My negativity towards myself only escalated as time went on. Maybe it was the bullying at school – the girls who called me fat and treated me as if they owned me. Or maybe it was my ever-increasing perfectionistic mindset and feelings of not being enough, along with increasingly stressful surroundings and situations. No matter the cause, I began paying more and more attention to food, weight, diet, and exercise over the years.
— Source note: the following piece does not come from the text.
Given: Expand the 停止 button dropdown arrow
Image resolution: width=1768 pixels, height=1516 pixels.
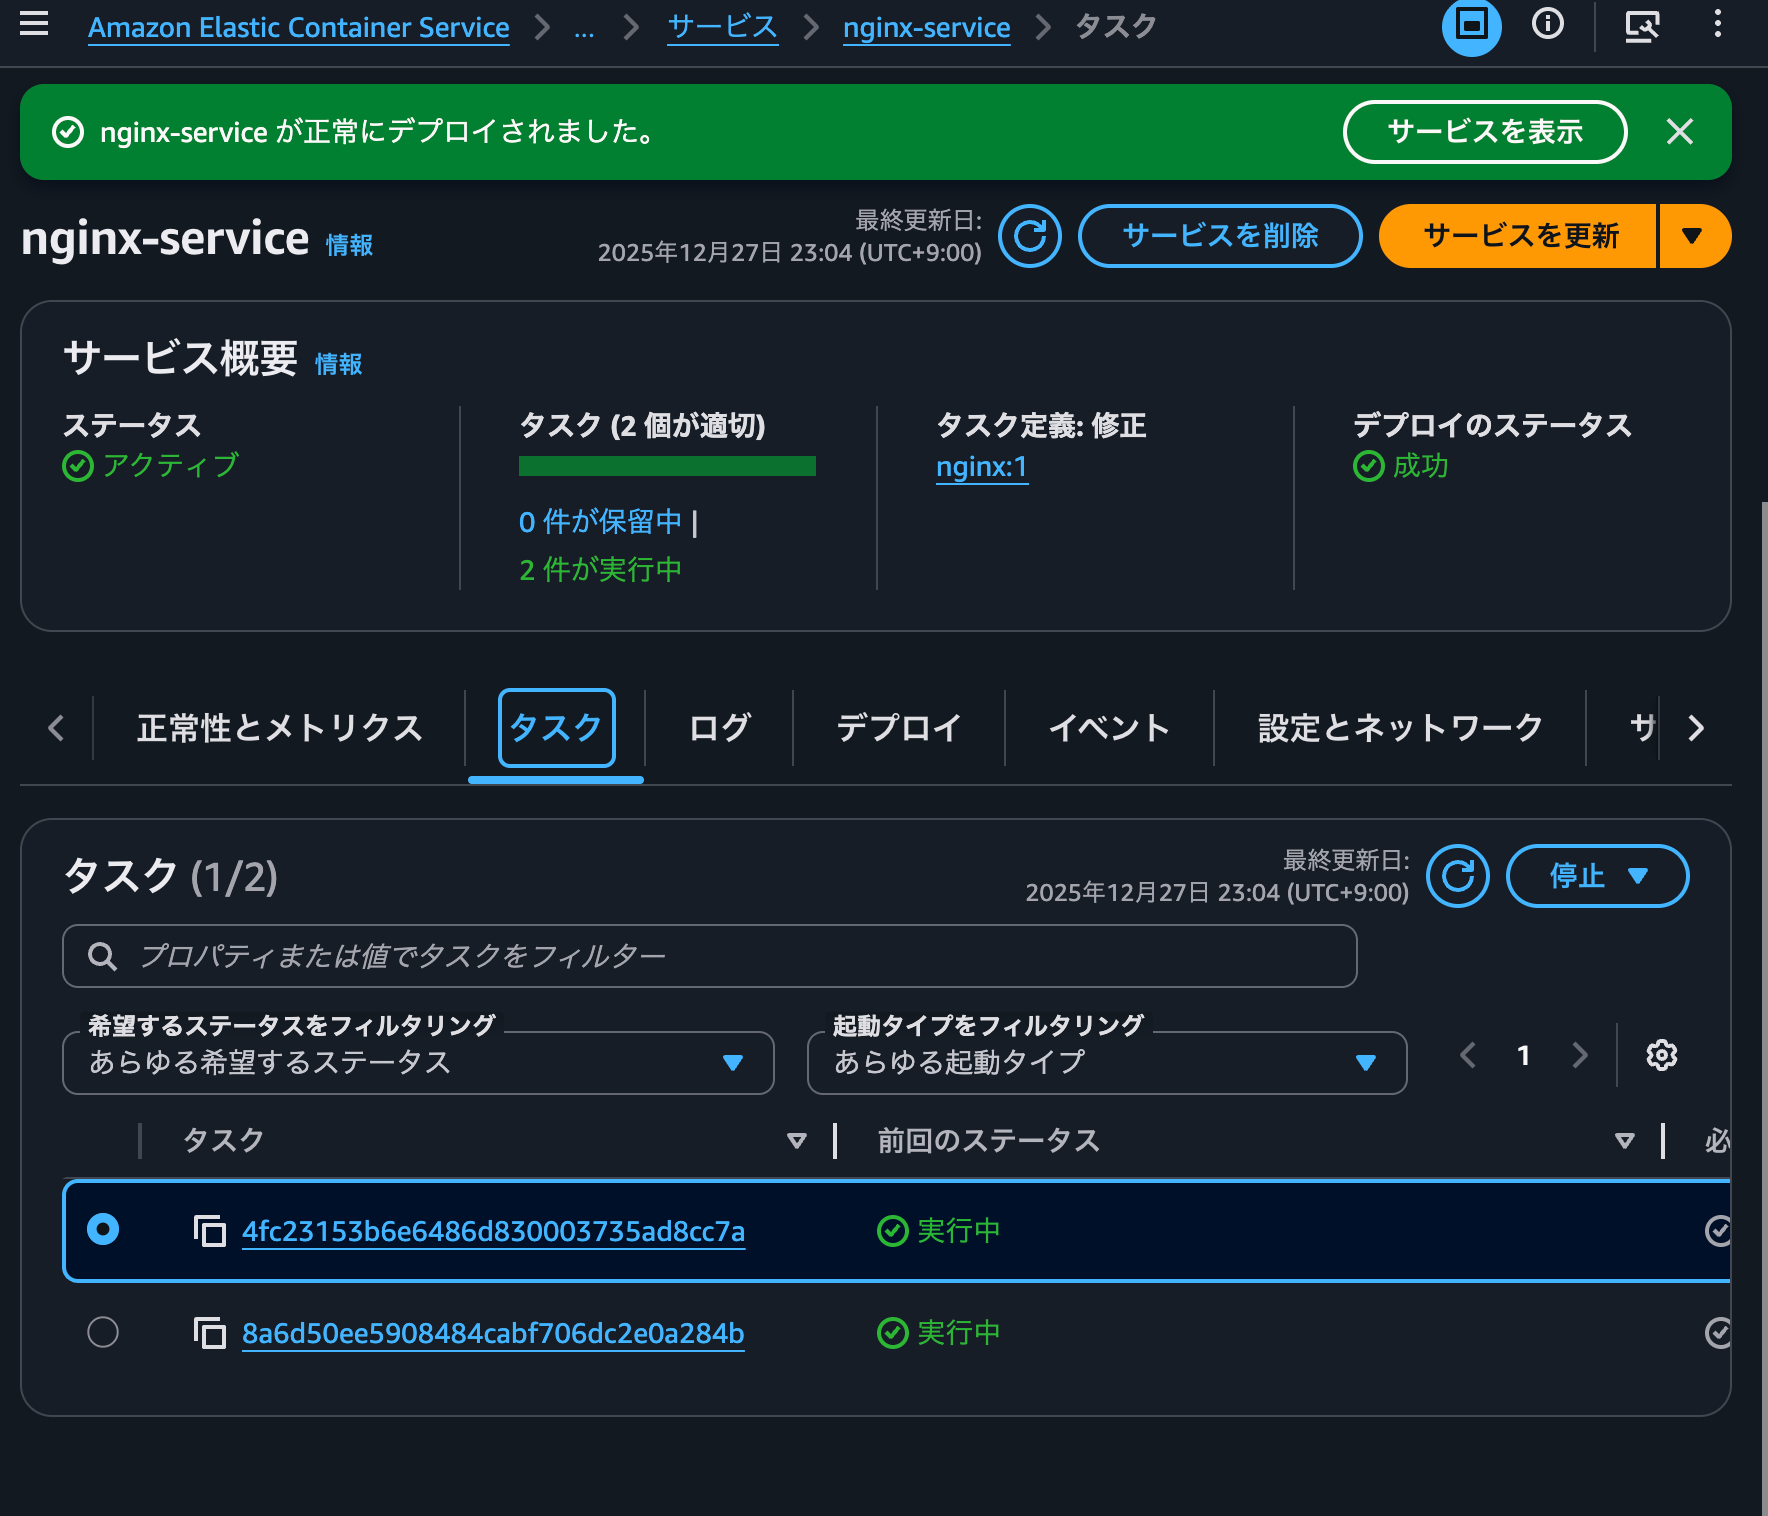Looking at the screenshot, I should 1638,876.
When I was about twelve years old, I was introduced to the concept of “pro-ana” (“ana” being short for anorexia) and “pro-mia” (“mia” being short for bulimia). Suddenly, this whole new world opened up before me and I realized I wasn’t alone in my feelings. I’d search forums and blogs and browse under the proana hashtag on Tumblr and Instagram. It was in searches like these that I found the concept of “thinspiration”, which is basically pictures of stick-thin girls to serve as “inspiration” to starve yourself. Suddenly, my life – health, relationships, etc. – went on a steep and drastic downward spiral that lasted about a year. Honestly, most of that year is a total fog – I don’t know if it’s because of the malnutrition or simply not wanting to have to recall the dragging, depressing days, but it’s like there’s a wall up in my mind and all I can see beyond it is blurred images of food and exercise and trying to hide my disorder behind smiles and reassuring statements. I had my meals and allotted calories mapped out for each day, and browsed internet forums on ways to consume less calories and burn more. Cold showers, constant exercise, and self harm became my daily routine, and eventually all I could do was sleep and lay in my bedroom, trying to hide my misery from everyone else. I was extremely suicidal, and promised myself that if I wasn’t able to starve myself to death, I’d find other means of suicide. It was like one long year of self-inflicted torture.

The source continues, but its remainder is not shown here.